> [WHAT TO PRODUCE] Can you print every record below exactly as written?
BEGIN PROVIDED INFORMATION
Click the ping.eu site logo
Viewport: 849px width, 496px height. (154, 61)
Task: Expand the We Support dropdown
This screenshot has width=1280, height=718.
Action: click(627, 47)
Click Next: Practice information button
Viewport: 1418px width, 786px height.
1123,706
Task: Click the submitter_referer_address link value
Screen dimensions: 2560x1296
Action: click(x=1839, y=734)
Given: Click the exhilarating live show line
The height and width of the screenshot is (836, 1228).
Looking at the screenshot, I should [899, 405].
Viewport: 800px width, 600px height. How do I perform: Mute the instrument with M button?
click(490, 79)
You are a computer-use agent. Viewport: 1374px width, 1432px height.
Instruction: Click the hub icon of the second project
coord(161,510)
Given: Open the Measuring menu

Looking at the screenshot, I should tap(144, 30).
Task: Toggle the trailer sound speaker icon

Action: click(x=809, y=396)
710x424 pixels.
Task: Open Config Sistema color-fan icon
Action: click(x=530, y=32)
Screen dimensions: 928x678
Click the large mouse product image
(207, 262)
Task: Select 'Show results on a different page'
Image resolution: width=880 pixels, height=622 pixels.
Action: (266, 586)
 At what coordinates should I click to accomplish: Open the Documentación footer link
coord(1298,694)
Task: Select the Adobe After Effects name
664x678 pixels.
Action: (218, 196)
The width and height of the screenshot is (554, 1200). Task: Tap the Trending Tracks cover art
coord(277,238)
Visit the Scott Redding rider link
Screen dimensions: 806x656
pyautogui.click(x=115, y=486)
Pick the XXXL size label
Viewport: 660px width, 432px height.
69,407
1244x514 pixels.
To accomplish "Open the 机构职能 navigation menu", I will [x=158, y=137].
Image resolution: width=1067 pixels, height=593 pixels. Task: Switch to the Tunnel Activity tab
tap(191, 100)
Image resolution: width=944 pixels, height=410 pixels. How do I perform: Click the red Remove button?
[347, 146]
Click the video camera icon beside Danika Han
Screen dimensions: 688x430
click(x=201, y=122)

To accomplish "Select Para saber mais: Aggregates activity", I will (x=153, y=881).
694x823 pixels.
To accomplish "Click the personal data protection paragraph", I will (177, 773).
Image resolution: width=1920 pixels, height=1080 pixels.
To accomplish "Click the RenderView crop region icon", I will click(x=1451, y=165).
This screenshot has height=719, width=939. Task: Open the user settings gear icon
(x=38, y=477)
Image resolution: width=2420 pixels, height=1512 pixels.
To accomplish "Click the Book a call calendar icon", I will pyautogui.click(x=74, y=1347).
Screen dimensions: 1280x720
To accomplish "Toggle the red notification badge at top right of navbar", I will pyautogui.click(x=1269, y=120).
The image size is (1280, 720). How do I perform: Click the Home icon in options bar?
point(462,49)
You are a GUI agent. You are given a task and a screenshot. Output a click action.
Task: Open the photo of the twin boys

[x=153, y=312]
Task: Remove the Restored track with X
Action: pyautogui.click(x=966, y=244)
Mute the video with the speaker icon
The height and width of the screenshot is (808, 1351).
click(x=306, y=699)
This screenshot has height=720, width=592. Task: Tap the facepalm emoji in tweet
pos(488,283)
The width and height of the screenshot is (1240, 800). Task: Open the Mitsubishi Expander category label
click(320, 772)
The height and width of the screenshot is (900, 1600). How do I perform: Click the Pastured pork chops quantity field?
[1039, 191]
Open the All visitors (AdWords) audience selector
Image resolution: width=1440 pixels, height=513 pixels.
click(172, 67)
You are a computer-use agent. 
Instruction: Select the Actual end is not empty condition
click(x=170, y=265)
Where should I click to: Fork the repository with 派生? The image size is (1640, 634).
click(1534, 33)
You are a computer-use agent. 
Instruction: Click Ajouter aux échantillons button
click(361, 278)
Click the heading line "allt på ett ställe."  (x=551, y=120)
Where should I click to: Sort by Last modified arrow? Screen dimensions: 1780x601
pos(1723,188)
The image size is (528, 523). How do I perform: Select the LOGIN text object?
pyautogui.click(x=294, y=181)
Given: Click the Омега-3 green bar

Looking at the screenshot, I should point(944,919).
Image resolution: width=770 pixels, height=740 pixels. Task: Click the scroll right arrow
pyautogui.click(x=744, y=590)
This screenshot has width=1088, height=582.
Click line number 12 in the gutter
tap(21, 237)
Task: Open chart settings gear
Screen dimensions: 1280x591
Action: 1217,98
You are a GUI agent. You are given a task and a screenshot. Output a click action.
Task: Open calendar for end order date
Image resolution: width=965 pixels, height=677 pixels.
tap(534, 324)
END PROVIDED INFORMATION
> [RESPONSE TO THIS TASK]
Click the ping.eu site logo
Viewport: 849px width, 496px height. (154, 61)
Task: Expand the We Support dropdown
This screenshot has width=1280, height=718.
Action: click(627, 47)
Click Next: Practice information button
Viewport: 1418px width, 786px height.
1123,706
Task: Click the submitter_referer_address link value
Screen dimensions: 2560x1296
Action: click(x=1839, y=734)
Given: Click the exhilarating live show line
The height and width of the screenshot is (836, 1228).
Looking at the screenshot, I should [899, 405].
Viewport: 800px width, 600px height. How do I perform: Mute the instrument with M button?
click(490, 79)
You are a computer-use agent. Viewport: 1374px width, 1432px height.
Instruction: Click the hub icon of the second project
coord(161,510)
Given: Open the Measuring menu

Looking at the screenshot, I should tap(144, 30).
Task: Toggle the trailer sound speaker icon

Action: click(x=809, y=396)
710x424 pixels.
Task: Open Config Sistema color-fan icon
Action: click(x=530, y=32)
Screen dimensions: 928x678
Click the large mouse product image
(207, 262)
Task: Select 'Show results on a different page'
Image resolution: width=880 pixels, height=622 pixels.
Action: (266, 586)
 At what coordinates should I click to accomplish: Open the Documentación footer link
coord(1298,694)
Task: Select the Adobe After Effects name
664x678 pixels.
Action: (218, 196)
The width and height of the screenshot is (554, 1200). Task: Tap the Trending Tracks cover art
coord(277,238)
Visit the Scott Redding rider link
Screen dimensions: 806x656
pyautogui.click(x=115, y=486)
Pick the XXXL size label
Viewport: 660px width, 432px height.
69,407
1244x514 pixels.
To accomplish "Open the 机构职能 navigation menu", I will [x=158, y=137].
Image resolution: width=1067 pixels, height=593 pixels. Task: Switch to the Tunnel Activity tab
tap(191, 100)
Image resolution: width=944 pixels, height=410 pixels. How do I perform: Click the red Remove button?
[347, 146]
Click the video camera icon beside Danika Han
Screen dimensions: 688x430
click(x=201, y=122)

To accomplish "Select Para saber mais: Aggregates activity", I will (x=153, y=881).
694x823 pixels.
To accomplish "Click the personal data protection paragraph", I will (177, 773).
Image resolution: width=1920 pixels, height=1080 pixels.
To accomplish "Click the RenderView crop region icon", I will click(x=1451, y=165).
This screenshot has height=719, width=939. Task: Open the user settings gear icon
(x=38, y=477)
Image resolution: width=2420 pixels, height=1512 pixels.
To accomplish "Click the Book a call calendar icon", I will pyautogui.click(x=74, y=1347).
Screen dimensions: 1280x720
To accomplish "Toggle the red notification badge at top right of navbar", I will pyautogui.click(x=1269, y=120).
The image size is (1280, 720). How do I perform: Click the Home icon in options bar?
point(462,49)
You are a GUI agent. You are given a task and a screenshot. Output a click action.
Task: Open the photo of the twin boys

[x=153, y=312]
Task: Remove the Restored track with X
Action: pyautogui.click(x=966, y=244)
Mute the video with the speaker icon
The height and width of the screenshot is (808, 1351).
click(x=306, y=699)
This screenshot has height=720, width=592. Task: Tap the facepalm emoji in tweet
pos(488,283)
The width and height of the screenshot is (1240, 800). Task: Open the Mitsubishi Expander category label
click(320, 772)
The height and width of the screenshot is (900, 1600). How do I perform: Click the Pastured pork chops quantity field?
[1039, 191]
Open the All visitors (AdWords) audience selector
Image resolution: width=1440 pixels, height=513 pixels.
click(172, 67)
You are a computer-use agent. 
Instruction: Select the Actual end is not empty condition
click(x=170, y=265)
Where should I click to: Fork the repository with 派生? The image size is (1640, 634).
click(1534, 33)
You are a computer-use agent. 
Instruction: Click Ajouter aux échantillons button
click(361, 278)
Click the heading line "allt på ett ställe."  (x=551, y=120)
Where should I click to: Sort by Last modified arrow? Screen dimensions: 1780x601
pos(1723,188)
The image size is (528, 523). How do I perform: Select the LOGIN text object?
pyautogui.click(x=294, y=181)
Given: Click the Омега-3 green bar

Looking at the screenshot, I should point(944,919).
Image resolution: width=770 pixels, height=740 pixels. Task: Click the scroll right arrow
pyautogui.click(x=744, y=590)
This screenshot has width=1088, height=582.
Click line number 12 in the gutter
tap(21, 237)
Task: Open chart settings gear
Screen dimensions: 1280x591
Action: 1217,98
You are a GUI agent. You are given a task and a screenshot. Output a click action.
Task: Open calendar for end order date
Image resolution: width=965 pixels, height=677 pixels.
tap(534, 324)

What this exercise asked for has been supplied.